Christina let out a soft coo of affection as she took in the sight. "If this is how he perceived his living conditions from before, then it's little wonder he was so happy with his bed at the Meadow."
"I've no idea what you're talking about, but I've kept subjects in larger cages than this," Anna said.
She made a mental note to show a modicum of kindness to the boy in the future, if the opportunity presented itself. She expected this wouldn't be the worst thing they'd learn of him.
"This seems silly," she said, looking down the corridor at upcoming intersections. "Are we searching for him in his own head? Or is this some protection to waste our time?"

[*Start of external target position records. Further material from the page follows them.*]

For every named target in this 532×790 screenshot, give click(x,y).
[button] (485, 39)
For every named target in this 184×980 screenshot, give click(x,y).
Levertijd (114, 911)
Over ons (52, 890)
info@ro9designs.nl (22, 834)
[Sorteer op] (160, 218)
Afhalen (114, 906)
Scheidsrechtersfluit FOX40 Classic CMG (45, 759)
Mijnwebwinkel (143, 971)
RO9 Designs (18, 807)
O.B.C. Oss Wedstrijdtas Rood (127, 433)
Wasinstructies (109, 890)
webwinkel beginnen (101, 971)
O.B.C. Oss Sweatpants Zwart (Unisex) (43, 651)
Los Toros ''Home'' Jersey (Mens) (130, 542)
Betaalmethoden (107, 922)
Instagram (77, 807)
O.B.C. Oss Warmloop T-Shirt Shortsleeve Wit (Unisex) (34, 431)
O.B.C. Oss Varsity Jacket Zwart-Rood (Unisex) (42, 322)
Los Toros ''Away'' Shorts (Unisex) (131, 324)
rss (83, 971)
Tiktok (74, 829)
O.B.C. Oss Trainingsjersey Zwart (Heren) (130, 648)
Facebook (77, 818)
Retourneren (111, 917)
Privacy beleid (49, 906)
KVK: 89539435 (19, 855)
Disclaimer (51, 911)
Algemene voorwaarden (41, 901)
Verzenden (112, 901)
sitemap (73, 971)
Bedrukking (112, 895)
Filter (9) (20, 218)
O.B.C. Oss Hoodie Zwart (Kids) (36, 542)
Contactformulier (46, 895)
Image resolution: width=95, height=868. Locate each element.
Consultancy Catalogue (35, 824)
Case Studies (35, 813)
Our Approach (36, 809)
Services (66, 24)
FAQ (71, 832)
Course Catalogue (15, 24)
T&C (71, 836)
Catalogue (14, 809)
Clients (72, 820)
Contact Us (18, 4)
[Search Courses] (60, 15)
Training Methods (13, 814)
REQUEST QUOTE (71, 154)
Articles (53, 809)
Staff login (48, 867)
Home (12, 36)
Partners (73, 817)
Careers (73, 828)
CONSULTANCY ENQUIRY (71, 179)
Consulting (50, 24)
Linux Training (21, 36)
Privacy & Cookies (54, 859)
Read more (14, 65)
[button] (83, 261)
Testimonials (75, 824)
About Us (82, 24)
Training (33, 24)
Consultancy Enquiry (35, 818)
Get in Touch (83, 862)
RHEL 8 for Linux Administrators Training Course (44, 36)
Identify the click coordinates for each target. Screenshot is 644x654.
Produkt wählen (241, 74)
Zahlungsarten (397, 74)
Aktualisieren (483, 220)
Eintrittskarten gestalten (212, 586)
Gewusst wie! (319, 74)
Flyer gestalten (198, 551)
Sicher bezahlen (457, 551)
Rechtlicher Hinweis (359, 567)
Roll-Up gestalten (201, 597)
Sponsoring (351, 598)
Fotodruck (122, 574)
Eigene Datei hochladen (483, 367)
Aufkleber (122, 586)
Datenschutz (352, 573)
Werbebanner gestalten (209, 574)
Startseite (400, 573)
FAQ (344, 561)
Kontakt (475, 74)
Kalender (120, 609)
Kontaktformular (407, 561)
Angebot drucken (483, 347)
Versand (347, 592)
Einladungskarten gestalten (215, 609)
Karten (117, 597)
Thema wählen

"We are guests, Anna. Well, intruders, if you'd like to be technical. He knows where everything is. We don't. It's why we sometimes have trouble finding Tallah in her own mind while we share it. We will need to find our way to his central mindscape and work our way out from there." She rubbed her hands, the motion sending sparks grounding into the tunnel walls. "Oh, this is so much fun."
It took them what felt like an entire day searching the labyrinthine maze of corridors and rooms. Each sight that met them was all the stranger for how ordinary it seemed. A room was full of plants grown in glass cages, maintained by unknowable machinery that breathed and hissed and clanged. Another was a kind of hospital, pristine, filled with shining metal instruments arrayed on neat trays. Anna cooed over the display, reaching to pick up some of the scalpels. Christina swatted her hand away.
"Don't touch anything before we find the boy."
"Else what?" Anna demanded.
"I have no idea. Want to test and see?" Christina grinned ear to ear, studying a kind of crystal window on a wall. It was showing what looked like bones within an arm, in black and white. "I've never done this before. It feels alien, but also familiar. It's like diving into the trap, don't you feel?"
Anna stared forlorn at the surgical instruments, then walked away. "It does a little, yes. But not like the trap itself, but the surrounding area, where it's already done its work." And that set her teeth on edge.